PASSAGE FOR REVIEW:
= Beginning of Section =
SECOND LIEUTENANT FRANK COLLETT REEVE BEECHEY
EAST YORKSHIRE REGIMENT
14TH NOVEMBER 1916 AGE 30
BURIED: WARLINCOURT HALTE BRITISH CEMETERY,
Persta atque obdura, be steadfast and endure - if ever there was an appropriate inscription for a family this is it. Mrs Amy Beechey, the widow of a Church of England clergyman and Frank Beechey's mother, lost five of her eight sons in the war, and of the three who returned one was crippled for life.
Frank Beechey was injured by a shell that blew his legs off. A witness described how he lay out in No-Man's-Land from "dawn to dusk" until a doctor was able to crawl out and administer morphine. Frank was 30 and was the second of the brothers to die.
His older brother, Barnard who was 38, had been killed a year earlier, on the first day of the Battle of Loos, 25 September 1915. Barnard had gone to France in July, reporting to his mother that he had been sick three times during the Channel crossing. On 5 September he told his mother: "I really am all right and don't mind the life only we all wish the thing was over, and those who have been out the longest wish so most of all." Three weeks later "the thing was over" for Barnard, killed in a charge at the German trenches. His body was never found and he is commemorated on the Ploegsteert Memorial.
Harold Beechey was the third brother to die. He had emigrated to Australia in 1913 and was serving with the 48th Battalion Australian Infantry when he was killed at Bullecourt on 10 April 1917. Enquiries from the Australian Red Cross Wounded and Missing Enquiry Bureau elicited the information from a witness that,
"We were digging a dug-out on the night of April 1917 on the railway line between Lagnicourt and Bullecourt when the Germans sent a couple of shells over and he was severely wounded about the body and legs. He died two hours afterwards and was unconscious most of the time".
The eldest of the brothers, Charles, was the next to die. Aged 36 in 1914, he was initially too old for military service and joined up later than his brothers. He was serving in East Africa with the Royal Fusiliers when he died of wounds caused by machine gun fire on 20 October 1917. He was 39. He is buried in Dar-es-Salaam War Cemetery where his inscription reads: Requiescat in pace.
= End of Section =
EXERCISE SET:
1 - In the passage about the Beechey brothers, where is Charles buried?
2 - Say whether each statement agrees with the passage about the Beechey brothers, and quote the words that decide it: (a) Harold moved to Australia in 1913. (b) Barnard's body was recovered and buried. (c) Amy Beechey lost four of her sons in the war.
3 - Write the next part of the passage about the Beechey brothers, picking up after its last sentence.
The entries that come after this aren't needed for anything here.

DATA SECTION:
= Beginning of Section =
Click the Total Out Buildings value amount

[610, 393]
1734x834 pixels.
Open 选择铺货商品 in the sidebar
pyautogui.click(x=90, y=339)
= End of Section =
WRITTEN ANSWERS:
1 - Dar-es-Salaam War Cemetery.

2 -
(a) Yes: "He had emigrated to Australia in 1913"
(b) No: "His body was never found and he is commemorated on the Ploegsteert Memorial."
(c) No: "lost five of her eight sons in the war"

3 -
Two months later, on 29 December 1917, Leonard died of wounds in hospital in Rouen having been gassed and wounded at Bourlon Wood. His last letter to his mother, from his hospital bed, concluded with the words: "My darling mother, don't feel like doing much yet. Lots of love, Len".
In April 1918, Mrs Beechey was invited to be presented to King George V and Queen Mary when they visited Lincoln Guildhall. When thanked for her sacrifice she is reputed to have told the Queen, "It was no sacrifice, Ma'am, I did not give them willingly". However, Michael Walsh, whose book on the brothers, Brothers in War reports the meeting with the King and Queen only has this to say: "if she felt anger she did not show it when their Majesties thanked her for her sacrifice". And in fact, Lady Cecilia Roberts, the local MP's wife who Amy Beechey had thanked for helping her secure a pension, replied, "you are very brave and very gracious over all that concerns you - you set a great example to us all".
Michael Walsh describes 'persta atque obdura' as the Beechey family motto, a fact confirmed by the Reverend Canon St Vincent Beechey, founder of Rossall School in Fleetwood, in his book 'Rossall School its Rise and Progress', 1894. The quotation comes from the Satires of Horace Book II, Satire V, line 39.